Attending large scale networking events may feel overwhelming if you haven’t done it in a while. (And let’s be clear: they were always overwhelming for introverts.)
If that’s the case, a good starting place to rebuild your networking muscles may be seeking out one-on-one connections. You can begin with colleagues or clients you may have connected with virtually during the pandemic, and with whom you’d like to deepen your relationship. You can also create a list of dormant ties — people you haven’t seen or interacted with much during the past two years, with whom you’d like to refresh your relationship.
If you’ve exhausted those opportunities, or can’t think of people you’d like to meet up with, ask a friend (especially one who you know is a good connector) for suggestions about people you ought to meet.
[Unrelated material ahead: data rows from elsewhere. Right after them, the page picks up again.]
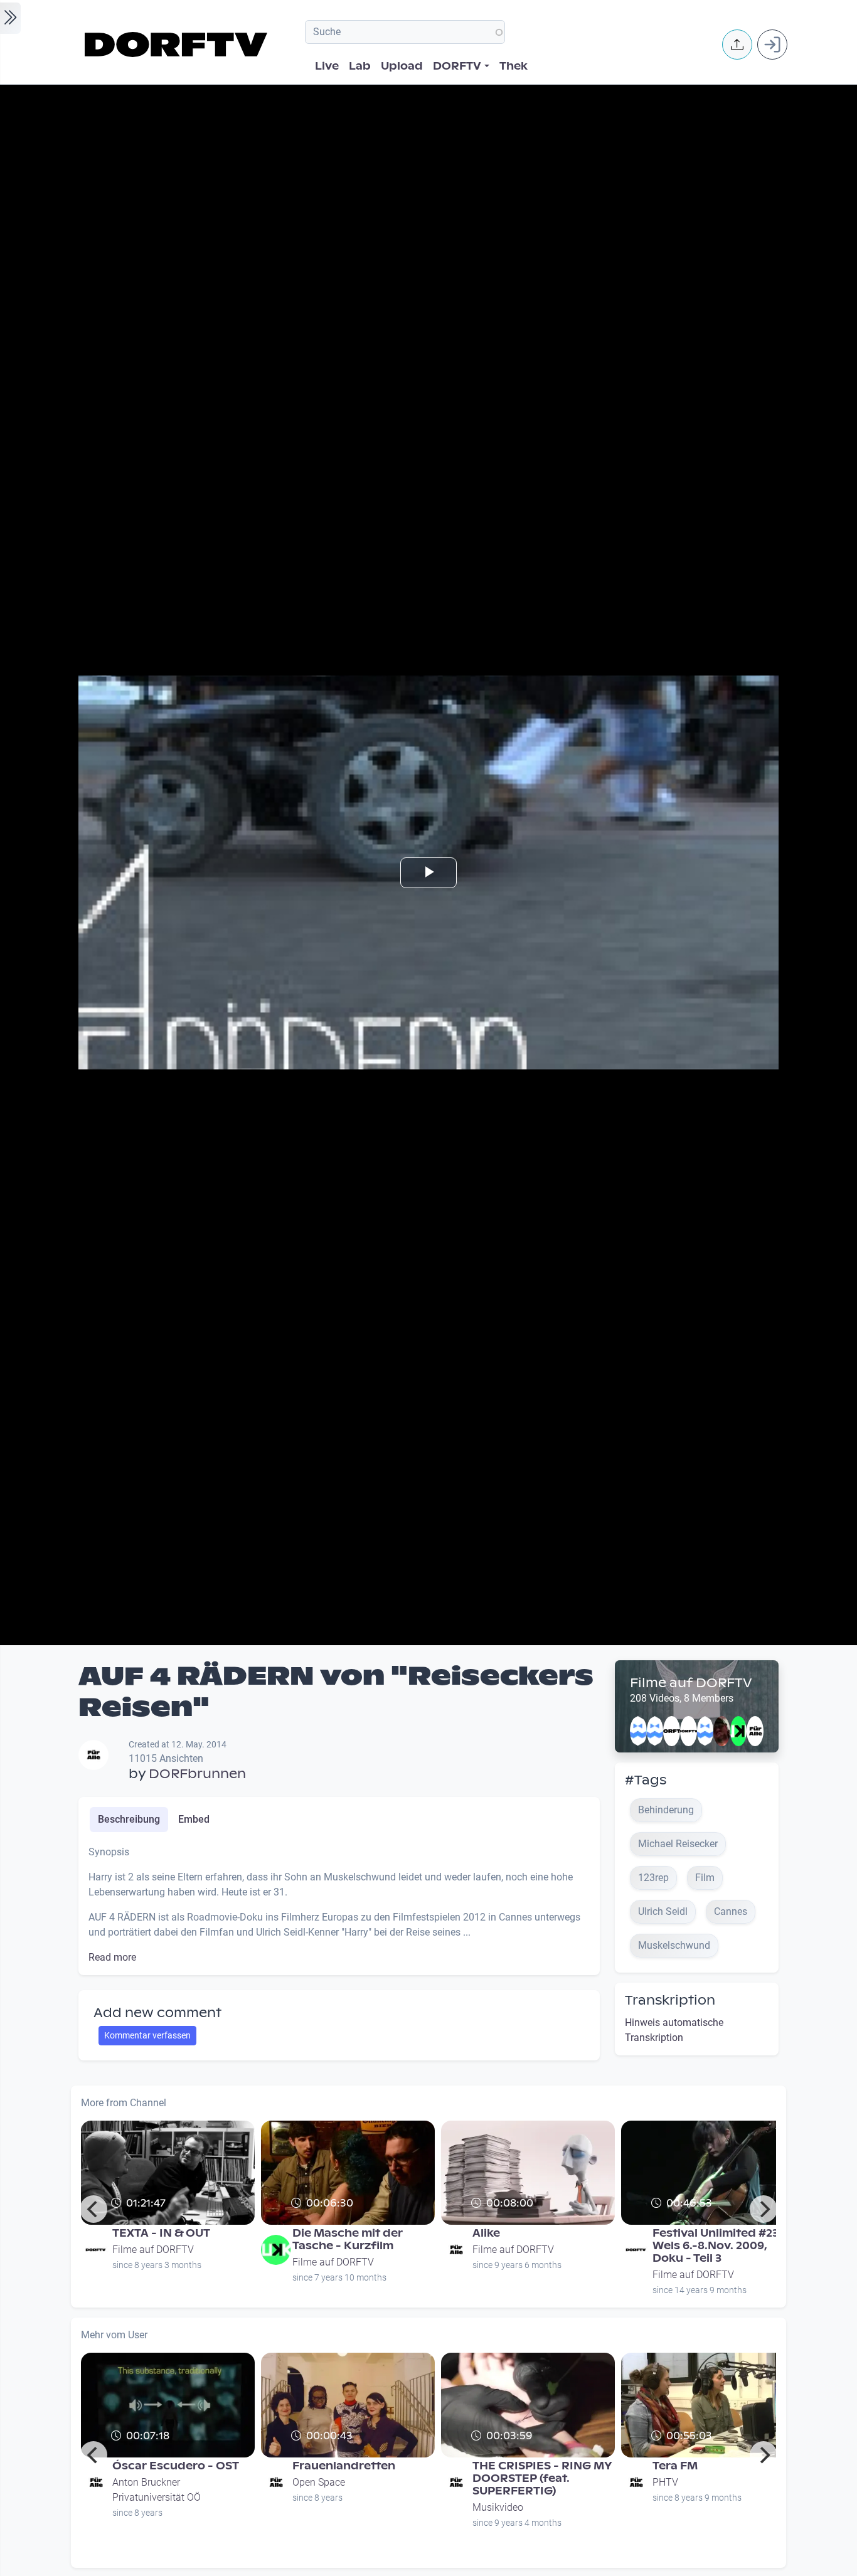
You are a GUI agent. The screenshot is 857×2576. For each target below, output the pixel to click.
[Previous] (93, 2209)
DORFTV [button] (457, 66)
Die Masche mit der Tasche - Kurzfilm (347, 2239)
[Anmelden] (772, 44)
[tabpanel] (339, 1905)
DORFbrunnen (197, 1774)
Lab (360, 66)
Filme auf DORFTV (691, 1683)
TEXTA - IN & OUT (161, 2233)
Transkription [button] (670, 2000)
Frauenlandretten (343, 2466)
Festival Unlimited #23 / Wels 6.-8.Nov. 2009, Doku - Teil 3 (718, 2246)
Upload (402, 66)
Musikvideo (497, 2507)
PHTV (665, 2482)
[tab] (129, 1819)
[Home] (177, 44)
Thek (513, 66)
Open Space (318, 2482)
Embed (194, 1819)
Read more (112, 1957)
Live (327, 66)
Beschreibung (129, 1819)
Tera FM (675, 2466)
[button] (737, 44)
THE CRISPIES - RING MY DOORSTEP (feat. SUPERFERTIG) (542, 2478)
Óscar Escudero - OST (175, 2466)
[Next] (763, 2209)
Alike (486, 2233)
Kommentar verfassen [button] (147, 2035)
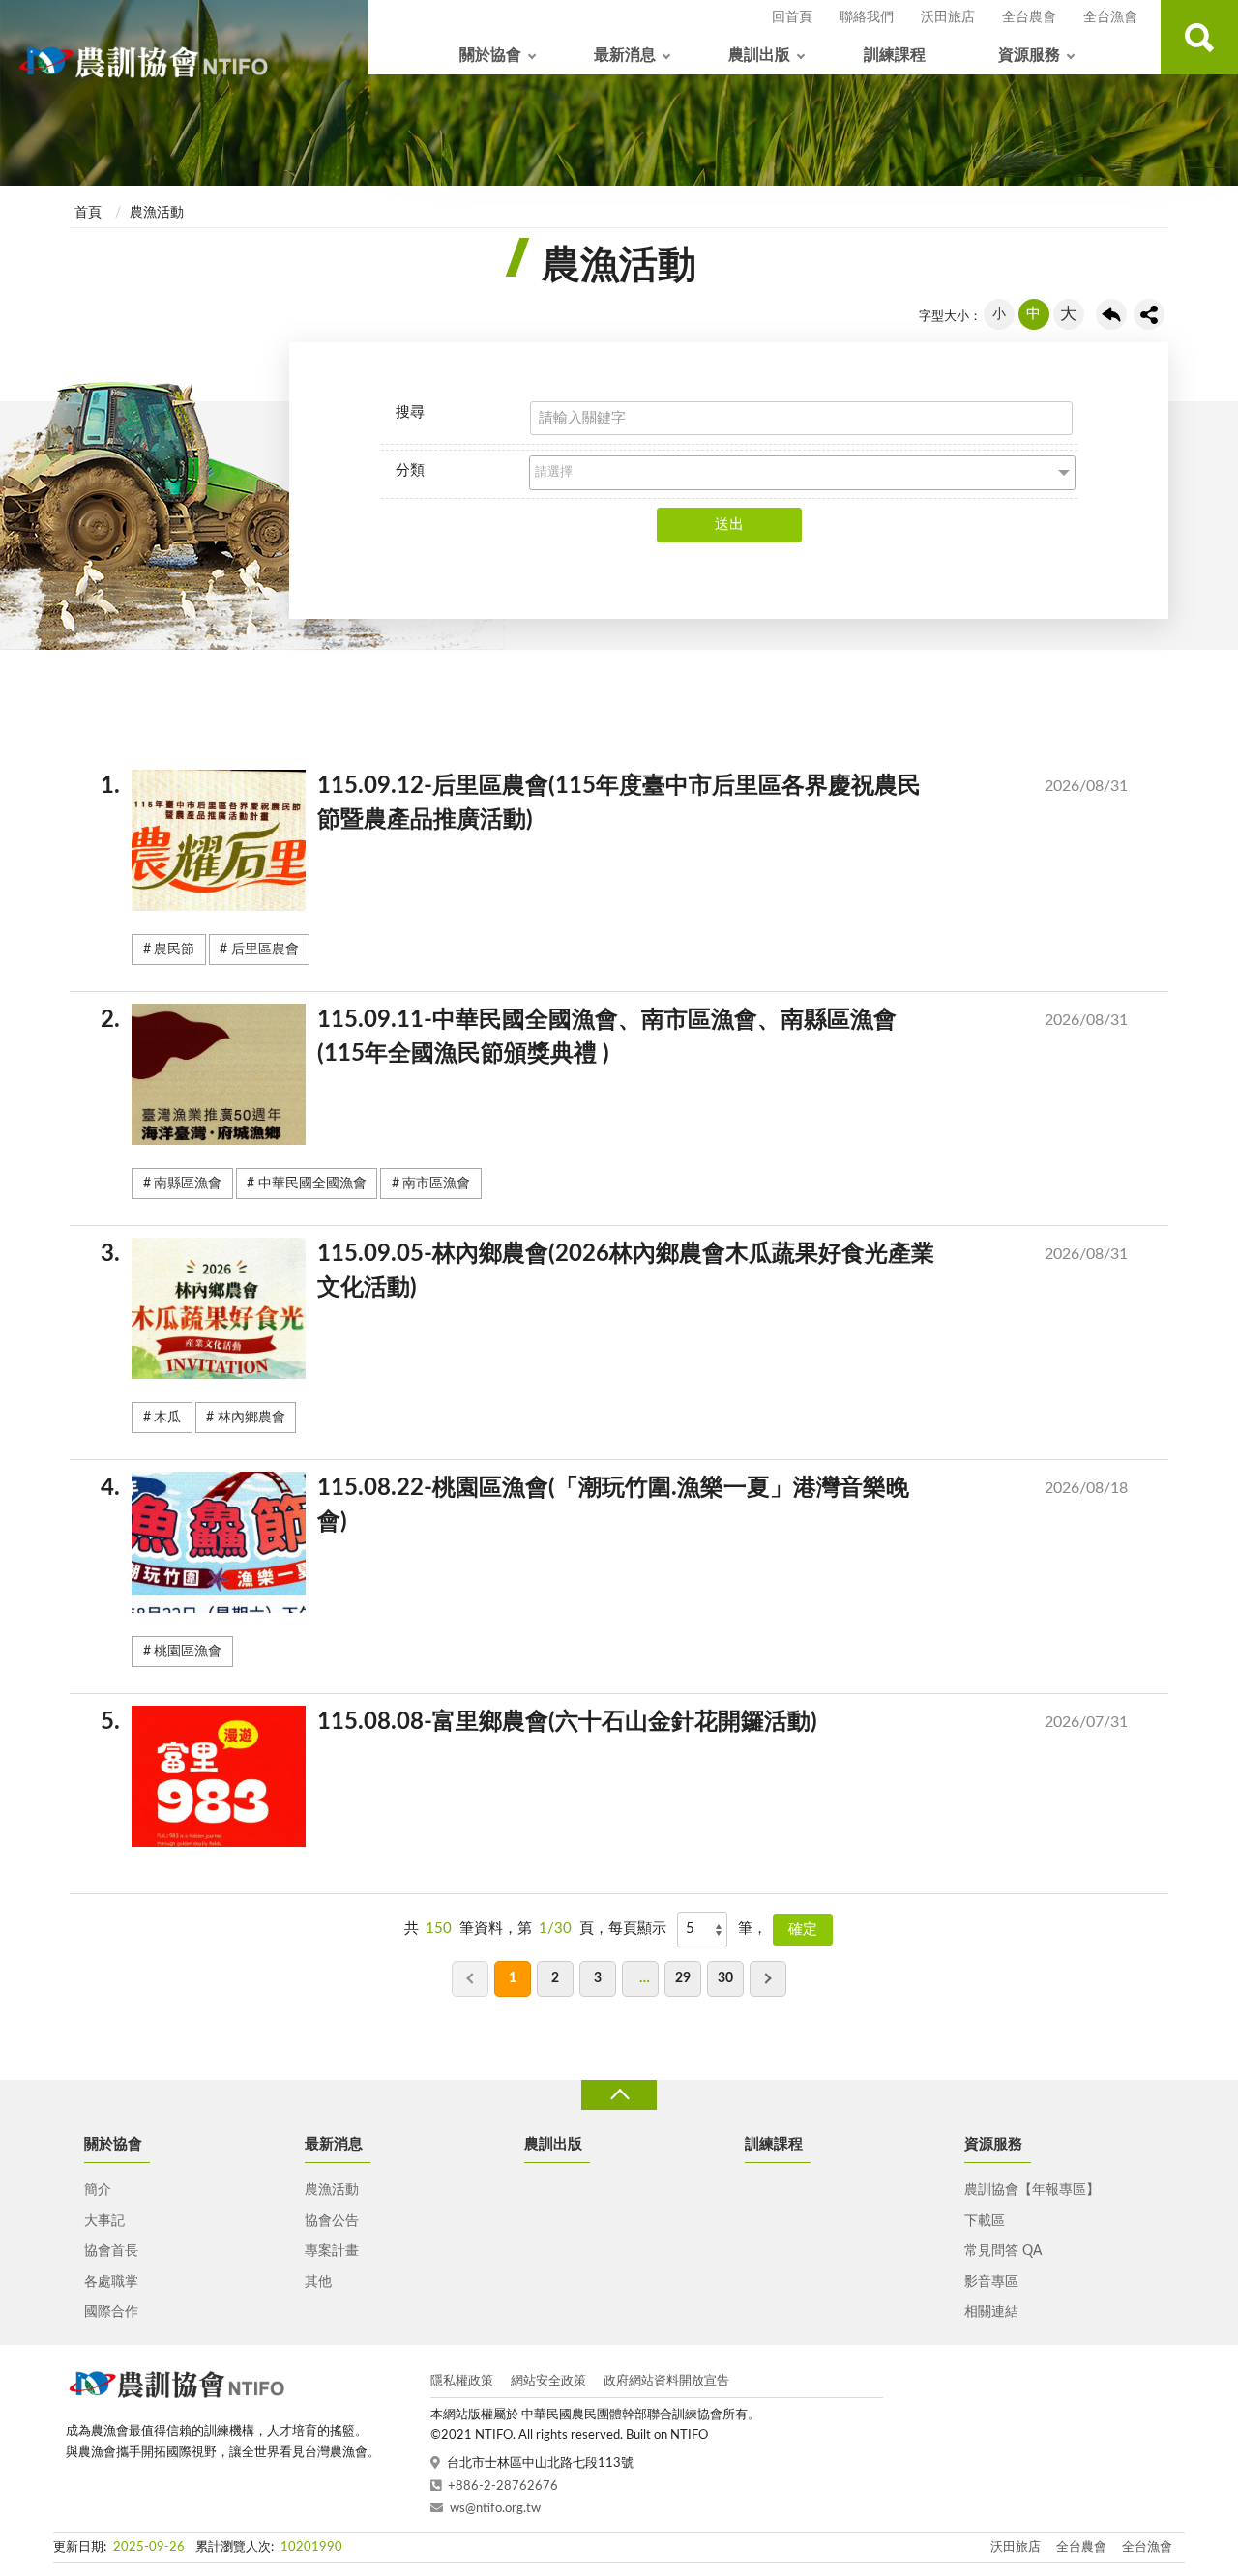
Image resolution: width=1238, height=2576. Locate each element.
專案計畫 (332, 2251)
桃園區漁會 (187, 1651)
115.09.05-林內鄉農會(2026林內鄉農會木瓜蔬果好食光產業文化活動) (630, 1271)
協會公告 (332, 2221)
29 (683, 1978)
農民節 (174, 949)
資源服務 (1029, 55)
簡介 (97, 2190)
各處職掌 (111, 2282)
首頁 (88, 213)
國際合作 (111, 2312)
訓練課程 (895, 55)
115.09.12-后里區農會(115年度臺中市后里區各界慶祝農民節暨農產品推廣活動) (630, 803)
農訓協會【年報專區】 (1032, 2190)
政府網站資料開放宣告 (666, 2381)
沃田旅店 (948, 17)
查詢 (1199, 37)
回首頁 (792, 17)
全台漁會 (1110, 17)
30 (725, 1978)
See if they’d be open to making introductions or hosting a three-way coffee or video call to connect you. They’ll likely be glad to assist.
This is a great way to reintroduce yourself to the basics of networking — which, at its heart, is just getting to know interesting people more deeply.
If you feel ready to dive into an in-person networking event, be aware that some things have changed, including the amount of personal space that you, and others, feel is appropriate. Additionally, we’ll need to go back to the basics of practicing small talk and finding ways to connect with strangers.
The best move, psychologist Robert Cialdini suggests, is to rapidly identify a commonality you share with the other person. Having something in common not only gives you something to talk about, but also conveys that you’re “one of them,” creating a pathway to build trust. Coming out of a pandemic in which social contact was curtailed and strangers were feared as potential vectors of disease, it may be especially powerful to emphasize your similarities with new connections.
One strategy that makes this easy is choosing targeted events to attend. Rather than going to a general networking mixer, for instance, you might make an effort to attend something sponsored by your alumni association. You automatically have something in common with fellow attendees, so conversation is likely to flow more easily (“What house did you live in? You were a philosophy major. Did you take Professor Green’s class?”) Additionally, the shared experience helps build a sense of familiarity faster, and you may find you have mutual connections already, further deepening the tie.
The problem with attending other people’s events is that they may not be optimized for networking the way you like to do it. (I recently attended an event, and am simultaneously grateful to the hosts for bringing people together and also incredulous that they didn’t provide name tags to help facilitate introductions.)
If you’re willing to take the lead on organizing an event, you can not only control the attendee list, but also structure the flow. (For instance, I’ll pose a “table question” to unify the group at a dinner gathering.) You can also accommodate your health preferences. (Weather permitting, the Covid-cautious can reserve outdoor seating.)
You might consider recruiting a co-host. Dividing responsibilities helps lighten the load. (You can invite three to four guests, and they can do the same.) It also ensures you have help in making the event run smoothly. (If you’re in the bathroom when the conversation lurches into controversial topics, your cohost can steer it back on track.) And of course, the primary benefit is that your cohost will be exposed to your network, and vice versa.
The weak ties from the cross-pollination of your networks can be transformative: One woman I invited to a dinner met a fellow participant who became an advisor to her startup and helped her raise her first round of capital. Remember: Almost everyone feels just as out of practice with networking as you do, and even if they can’t attend your event, they’ll likely welcome and appreciate the invitation, given that professional networking opportunities have been so scarce of late.